Well, I did it! Day one, week 5!!! (3x 5min) OMG it was soooo hard! I did the first 5 min and was already tired at that point and I thought to myself... "I'm not going to make it tonight. Ok, just give up after 3 min on the 2nd interval." At 2-1/2 min during the 2nd interval I was struggling, but wanted to push to 3 min. But at 3min I found my second wind and was able to complete it. Then for the final interval I decided to give it all I had, and again at 2-1/2 min I was just about dead. Then found my second wind and finished. Then I got cocky :biggrin:! I walked for 2 min of the cool down and then ran the final minute!!!

I figured that in week 4 you do a total of 16 min running over the 4 intervals. In week 5 day 1, you do a total of 15 min in 3 intervals. So I wanted to still run the 16 min... so I added the last min!

And thanks Georgia and Sugar for the advice... I drank a cold glass of milk afterwards, and it was the BEST milk I've had since being banded! LOL.

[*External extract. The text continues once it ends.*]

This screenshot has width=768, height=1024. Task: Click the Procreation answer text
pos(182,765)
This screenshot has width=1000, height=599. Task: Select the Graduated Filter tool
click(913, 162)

I can't believe I did 3x 5 min! I was really sucking wind for half the time, and would never want anyone to see me run in that condition... but I did it. And man, did I sweat! Even my fingernails were sweating. LOL.

When I was just about to give up the first time... I thought of Bonnie! You are doing so well. Here you are, running like a champ, not banded, so dedicated and making it through each week. Your success gave me that extra little energy to push a bit further. Thank you!

I don't know if I'll be able to do day 2 of this week (2x 8min), but will attempt it!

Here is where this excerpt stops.